Two 15-year-old girls from Chikutu were impregnated at 14 by men more aged almost triple
After parents forced the girs to marry by her parents, one endured beating, bullying, starvation and deprivation, which swayed her to walk away from the marriage and re-enrol in school as advised by mother group members.
“Marriage was like imprisonment with hard labour.” “I’m happy that the concerned mothers swiftly came to my rescue, she says.
At Ngana in T/A Mwakaboko, 19-year-old Laurent Mbukwa was trafficked to a coal mine in Chunya, Tanzania.
He says the agent promised heaven on earth, but hell broke loose in the coal-rich hills.
“He promised a well-paying job, but dumped me at a coal mine where I worked in tough conditions for a month without pay,” recalls the survivor.
Mbukwa, now at Kalulu Primary School, hopes to piece together his lost time and become a teacher.

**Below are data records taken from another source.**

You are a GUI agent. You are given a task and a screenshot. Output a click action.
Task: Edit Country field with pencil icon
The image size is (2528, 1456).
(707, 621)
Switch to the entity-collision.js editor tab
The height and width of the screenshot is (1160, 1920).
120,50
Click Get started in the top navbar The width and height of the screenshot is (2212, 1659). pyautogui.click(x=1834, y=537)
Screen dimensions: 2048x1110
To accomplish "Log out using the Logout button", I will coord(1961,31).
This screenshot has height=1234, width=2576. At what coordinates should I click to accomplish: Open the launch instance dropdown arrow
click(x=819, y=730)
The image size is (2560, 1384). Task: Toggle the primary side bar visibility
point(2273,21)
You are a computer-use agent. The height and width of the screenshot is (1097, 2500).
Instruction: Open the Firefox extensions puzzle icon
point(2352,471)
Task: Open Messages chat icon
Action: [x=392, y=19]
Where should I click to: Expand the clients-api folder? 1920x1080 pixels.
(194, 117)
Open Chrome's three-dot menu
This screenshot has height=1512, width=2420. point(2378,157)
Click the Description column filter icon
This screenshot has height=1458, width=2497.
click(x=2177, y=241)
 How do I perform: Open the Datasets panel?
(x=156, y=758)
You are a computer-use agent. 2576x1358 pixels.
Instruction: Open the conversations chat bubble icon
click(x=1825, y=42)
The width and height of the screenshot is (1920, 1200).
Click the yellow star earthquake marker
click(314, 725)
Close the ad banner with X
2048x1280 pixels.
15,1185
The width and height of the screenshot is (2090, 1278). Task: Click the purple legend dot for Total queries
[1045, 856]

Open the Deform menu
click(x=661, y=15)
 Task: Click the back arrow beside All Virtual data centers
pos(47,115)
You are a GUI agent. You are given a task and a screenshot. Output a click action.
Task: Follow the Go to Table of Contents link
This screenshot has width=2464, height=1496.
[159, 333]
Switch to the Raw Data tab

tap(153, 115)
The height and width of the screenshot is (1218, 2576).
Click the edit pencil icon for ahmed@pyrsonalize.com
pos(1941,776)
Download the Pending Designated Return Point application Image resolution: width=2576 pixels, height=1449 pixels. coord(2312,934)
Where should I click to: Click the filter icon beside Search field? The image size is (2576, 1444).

Karonga Civil Society Network chairperson Edgar Phiri says the trip helped the activists appreciate the progress and learn from CCJP strides.
“There is unity in strength,” he said. “The achievement of these strides lies in collaboration, teamwork, coordination and vibrant local reporting mechanisms,” he observes.
CCJP gender officer Stella Zimba Wella says the participatory project has empowered community members and leaders to tackle GBV head-on.
CCJP, a social justice arm of the Episcopal Conference of Malawi, partnered with the Technical, Entrepreneurial and Vocational Education and Training Authority to drill 20 GBV survivors in tailoring and knitting and motorcycle mechanics for sustainable livelihoods.
Karonga district gender officer Ireen Mwenelupembe says CCJP has strengthened the local community’s capacity to identify, prevent and report GBV.
“Last year, my office received over 957 GBV cases from women and 287 reported by men,” she says.
The Gender Equality Act and National Gender Policy prohibit GBV as an infringement of the rights, social well-being and economic growth of women and girls.
The policy promotes efforts and investments to reduce poverty and dependency which expose women and vulnerable groups to GBV.
It encourages economic empowerment initiatives to accelerate the fight against GBV, child abuse and human trafficking.